Balanced Tank — Used in conjunction with pressure/differential pressure transmitters and level gauges, it can reflect the deaerator's (weight) water level during the boiler's startup, shutdown process, and normal operation.

　 ·Electric gate valve --- Installed on the water tank drain pipeline, when the water level in the tank exceeds a certain limit, the electric gate valve automatically opens with the help of the electric water level regulation system, discharging the excess water above the limit into the drain tank.

　 ·Pressure Automatic Regulator---Automatically adjusts the opening of the heating steam inlet valve, regulating steam flow while maintaining stable pressure within the deaerator.

　 · Electric Water Level Regulation System --- Automatically adjusts the flow of supply water and controls the overflow valve at the maximum water level (electric gate valve).

Section 6: Order Provision Data

1: Oxygen scavenger output (T/H) and equipped with water tank effective volume (m³).

2: Oxygen Remover Operating Pressure, Temperature...

3: Only provide the installation connection diagram for the original deaerator tower, replacing the deaerator tower.

Section 7: Renovation

Our factory offers a complete supply of new water film deaerators while also undertaking renovations for power plants' existing spray tray and spray packing deaerators. Specifically, we focus on::

The modification costs are low, approximately half the price of replacing the deaerator head.

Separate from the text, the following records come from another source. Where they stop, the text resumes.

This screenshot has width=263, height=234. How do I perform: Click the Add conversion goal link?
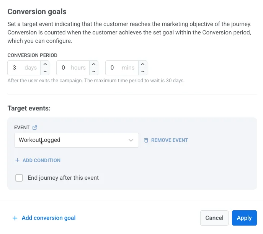tap(48, 218)
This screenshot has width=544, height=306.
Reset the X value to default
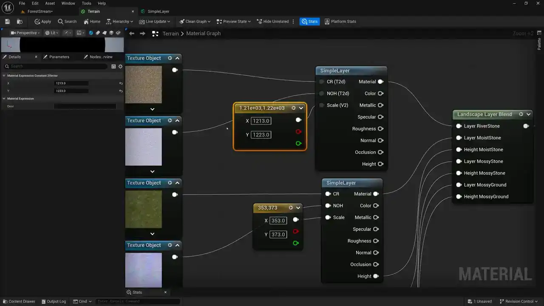click(x=121, y=83)
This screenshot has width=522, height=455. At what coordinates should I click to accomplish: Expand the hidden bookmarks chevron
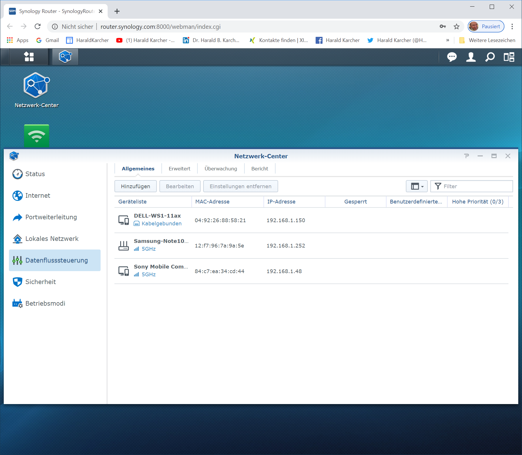click(x=448, y=40)
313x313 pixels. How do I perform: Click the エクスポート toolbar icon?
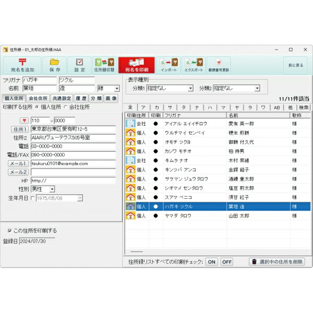pyautogui.click(x=194, y=62)
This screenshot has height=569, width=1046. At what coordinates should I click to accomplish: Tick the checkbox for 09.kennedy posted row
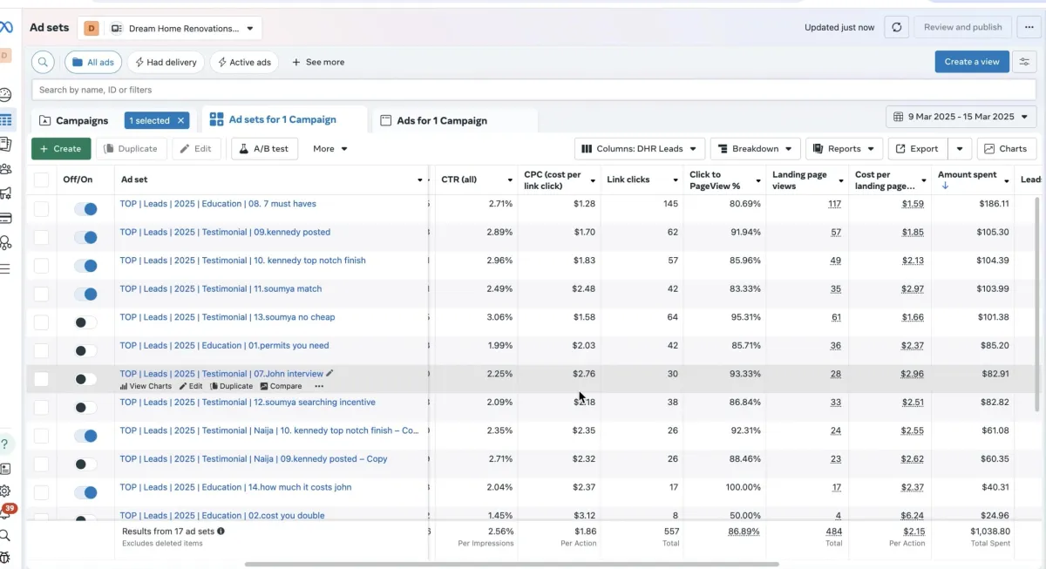(x=41, y=237)
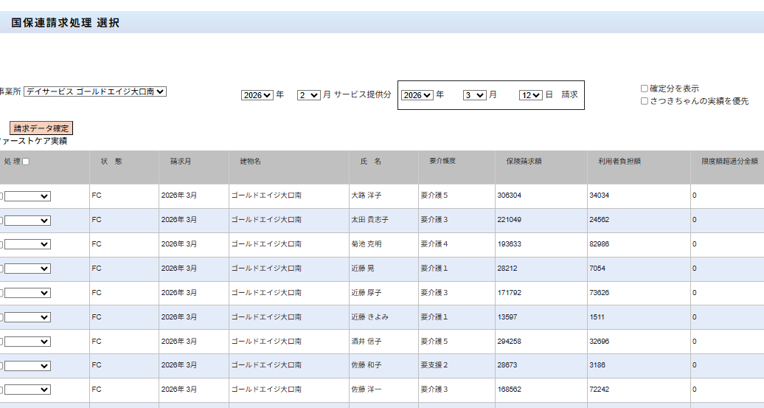Change the service month dropdown showing 2
The image size is (764, 408).
point(308,95)

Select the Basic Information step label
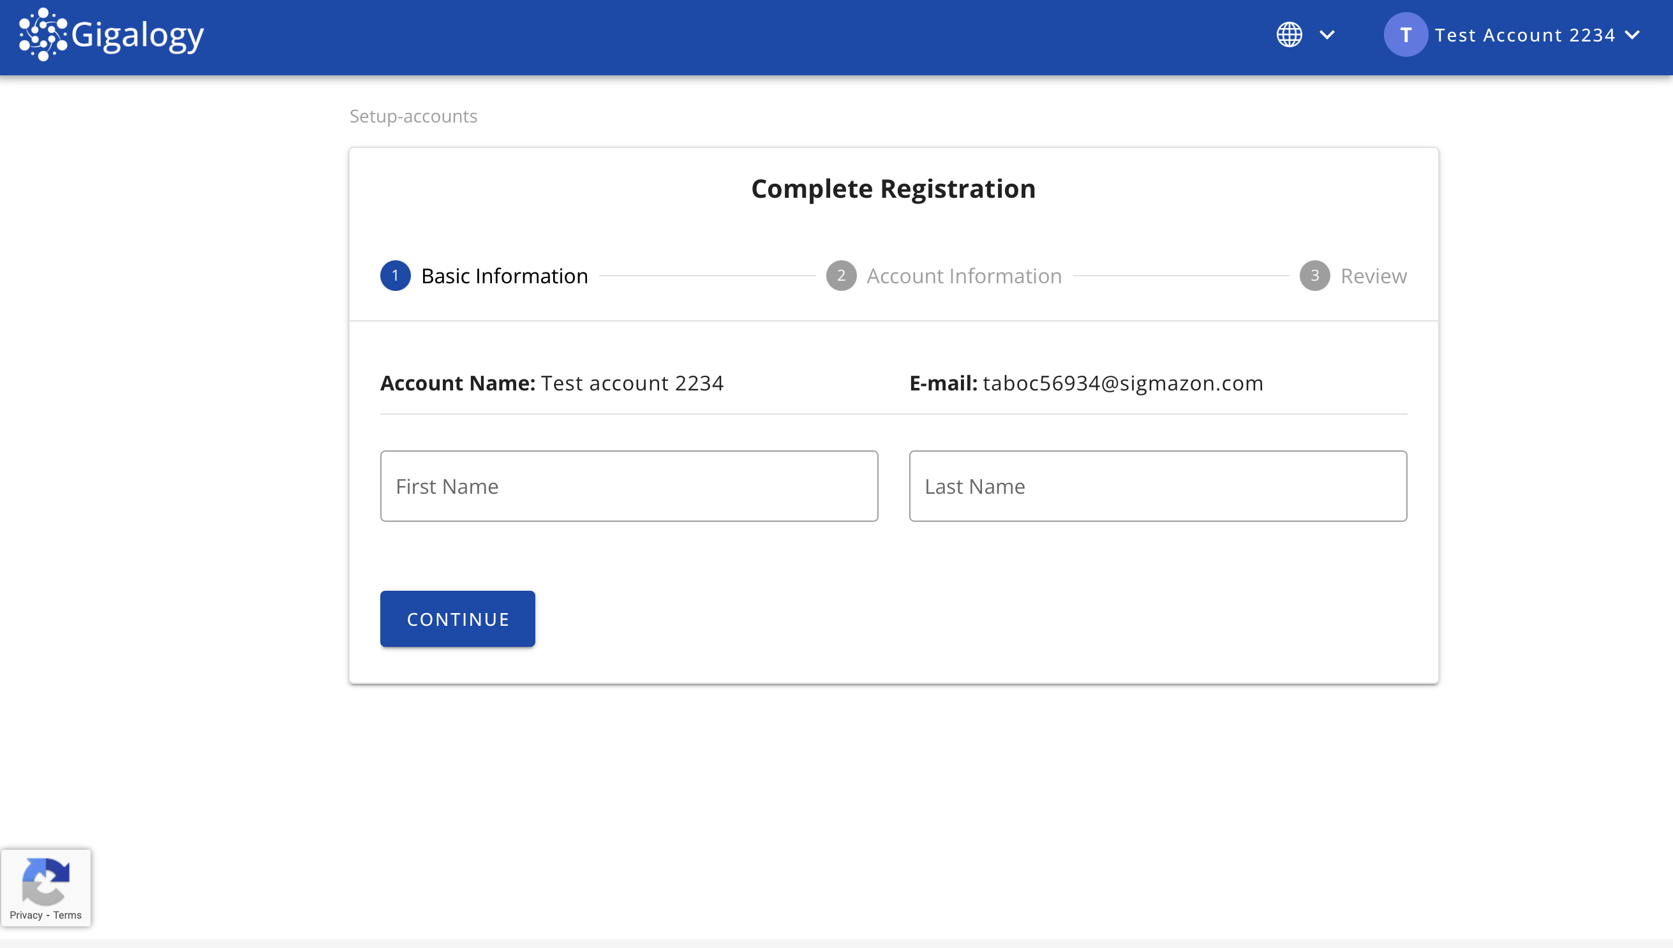point(504,275)
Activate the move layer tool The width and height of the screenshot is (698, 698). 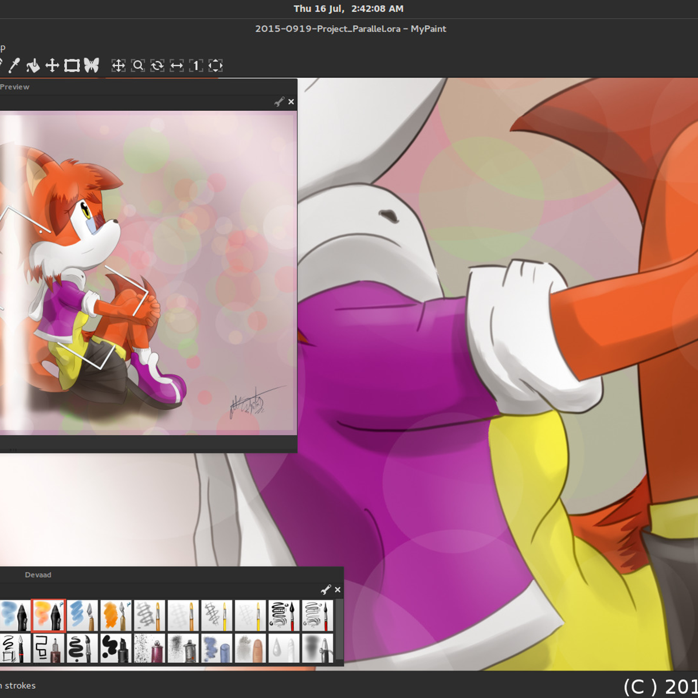point(52,65)
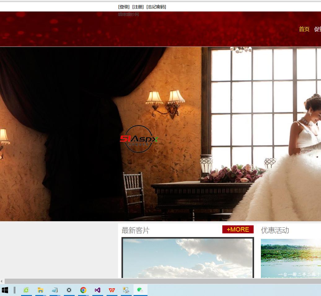
Task: Click the horizontal scrollbar left arrow
Action: 2,281
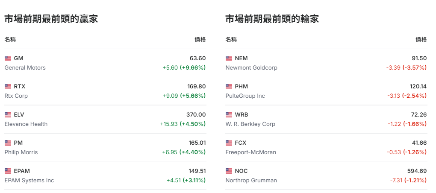Click the US flag icon beside EPAM
The width and height of the screenshot is (436, 193).
[x=8, y=171]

2. Fast progress, easy to process and on-site modification and installation. Utilize the original deaerator head shell section, remove all the spray tray or spray packing components inside the original deaerator head, retain the lower steam inlet dish, then install the liquid-gas screen and water grate at a certain position above the lower steam inlet dish. Finally, seal and secure with a circular pressure plate to prevent water-vapor short-circuiting during future operation.

3. After separating the joint between the head and the cylinder, weld and install them into the film former. Connect the other pipeline components according to the provided modification scheme, and the job is complete. Upon passing the inspection, the equipment can be put into operation.

4. During the renovation process, it is generally not advisable to increase the diameter of the deaerator head. Instead, adjust its height appropriately based on specific conditions, usually either raising or welding it to the original height.